In Japan, it is occasionally said that x' should be read as eks-prime in mathematical contexts. However, there are several cases to read eks-dash. In addition, a person says that eks-dash was originally used in the UK and it has been changedas eks-prime in USA. Is this true?

In Japan, the ration to read eks-dash vs eks-parime is about 8:2. I know that "eks - dash" is not majority. But, I would like to ask as follows;

How this rate changes in another countries?

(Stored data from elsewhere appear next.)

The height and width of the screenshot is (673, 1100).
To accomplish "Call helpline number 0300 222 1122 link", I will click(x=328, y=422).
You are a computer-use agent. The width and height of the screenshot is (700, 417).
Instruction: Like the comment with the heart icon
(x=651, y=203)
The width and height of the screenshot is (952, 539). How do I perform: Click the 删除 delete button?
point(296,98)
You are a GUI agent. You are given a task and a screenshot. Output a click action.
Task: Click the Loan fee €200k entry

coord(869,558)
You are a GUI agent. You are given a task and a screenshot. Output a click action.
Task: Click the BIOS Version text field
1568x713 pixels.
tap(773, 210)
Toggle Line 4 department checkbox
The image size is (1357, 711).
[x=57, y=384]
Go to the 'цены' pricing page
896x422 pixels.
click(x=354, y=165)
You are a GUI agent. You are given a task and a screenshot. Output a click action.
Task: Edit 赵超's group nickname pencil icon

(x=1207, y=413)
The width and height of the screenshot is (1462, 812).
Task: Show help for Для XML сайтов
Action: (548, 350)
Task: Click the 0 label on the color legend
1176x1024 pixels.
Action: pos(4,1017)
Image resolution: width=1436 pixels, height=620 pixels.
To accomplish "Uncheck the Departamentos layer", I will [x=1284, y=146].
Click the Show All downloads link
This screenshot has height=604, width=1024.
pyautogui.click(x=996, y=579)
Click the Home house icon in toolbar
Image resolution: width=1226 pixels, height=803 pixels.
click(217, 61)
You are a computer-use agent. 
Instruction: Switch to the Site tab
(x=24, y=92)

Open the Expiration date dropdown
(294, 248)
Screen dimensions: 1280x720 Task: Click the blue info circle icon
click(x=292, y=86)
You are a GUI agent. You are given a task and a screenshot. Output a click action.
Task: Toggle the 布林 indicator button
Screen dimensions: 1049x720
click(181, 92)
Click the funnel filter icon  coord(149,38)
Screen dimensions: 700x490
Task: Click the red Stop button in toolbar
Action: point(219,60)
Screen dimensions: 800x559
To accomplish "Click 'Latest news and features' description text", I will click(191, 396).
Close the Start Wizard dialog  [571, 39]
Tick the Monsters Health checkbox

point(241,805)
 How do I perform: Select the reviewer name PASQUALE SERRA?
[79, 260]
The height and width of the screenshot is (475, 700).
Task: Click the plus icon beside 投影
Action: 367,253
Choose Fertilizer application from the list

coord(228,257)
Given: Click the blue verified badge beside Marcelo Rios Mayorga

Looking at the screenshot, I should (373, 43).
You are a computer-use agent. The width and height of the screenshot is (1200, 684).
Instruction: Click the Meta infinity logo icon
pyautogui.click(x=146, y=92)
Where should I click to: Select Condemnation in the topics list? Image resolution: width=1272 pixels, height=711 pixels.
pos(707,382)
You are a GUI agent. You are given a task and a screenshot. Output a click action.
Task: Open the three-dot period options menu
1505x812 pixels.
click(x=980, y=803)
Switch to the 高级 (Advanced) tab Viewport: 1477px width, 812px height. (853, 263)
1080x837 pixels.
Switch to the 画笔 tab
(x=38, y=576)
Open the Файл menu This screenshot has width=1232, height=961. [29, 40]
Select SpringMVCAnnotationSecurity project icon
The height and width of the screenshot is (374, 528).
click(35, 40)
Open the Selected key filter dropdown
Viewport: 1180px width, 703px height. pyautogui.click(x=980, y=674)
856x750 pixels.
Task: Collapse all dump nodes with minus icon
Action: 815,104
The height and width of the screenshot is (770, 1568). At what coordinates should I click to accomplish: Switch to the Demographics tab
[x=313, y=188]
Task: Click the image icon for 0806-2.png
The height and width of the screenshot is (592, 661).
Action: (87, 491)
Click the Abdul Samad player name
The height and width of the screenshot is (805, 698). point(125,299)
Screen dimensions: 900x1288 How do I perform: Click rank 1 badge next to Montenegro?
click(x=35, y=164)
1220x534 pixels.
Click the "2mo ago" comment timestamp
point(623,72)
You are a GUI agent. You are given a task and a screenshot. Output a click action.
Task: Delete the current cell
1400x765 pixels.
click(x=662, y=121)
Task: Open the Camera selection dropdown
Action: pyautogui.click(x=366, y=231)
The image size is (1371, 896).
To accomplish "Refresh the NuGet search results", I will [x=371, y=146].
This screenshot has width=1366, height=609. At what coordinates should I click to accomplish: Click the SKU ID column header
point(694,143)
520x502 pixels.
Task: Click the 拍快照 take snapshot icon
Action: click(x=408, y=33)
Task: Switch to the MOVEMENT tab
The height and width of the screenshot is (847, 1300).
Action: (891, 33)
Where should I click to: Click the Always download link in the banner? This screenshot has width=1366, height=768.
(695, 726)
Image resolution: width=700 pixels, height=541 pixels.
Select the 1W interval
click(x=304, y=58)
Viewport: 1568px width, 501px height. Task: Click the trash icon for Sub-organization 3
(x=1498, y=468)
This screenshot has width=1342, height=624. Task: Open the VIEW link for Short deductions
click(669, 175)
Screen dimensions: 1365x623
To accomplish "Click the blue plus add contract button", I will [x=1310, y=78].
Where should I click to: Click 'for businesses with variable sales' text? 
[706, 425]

  • What's the context? In some contexts, such as if we're talking about English possessives, it would be "x apostrophe".
    – Laurel
    Aug 17 '18 at 6:52
  • x' meaning x prime I've only come across in maths. You're talking about maths, aren't you?
    – Zebrafish
    Aug 17 '18 at 6:58
  • Depending on context, it could also be reads as "x feet" (in U.S. English) or "x minutes".
    – Sven Yargs
    Aug 17 '18 at 7:34
  • Sure you are! I edited the question to ask in the mathematical context.
    – Tugaru
    Aug 19 '18 at 1:33
  • I'm voting to close this question as off-topic because it is a question about a usage in the maths domain, not standard English. Nov 5 '19 at 17:54

In a maths context (at least within physics) in the UK, you would use "prime". If you didn't, you'd say something more specific, like "first derivative of x", as the prime can be used for other derived variables as well (e.g. x after an event, especially in lower level work)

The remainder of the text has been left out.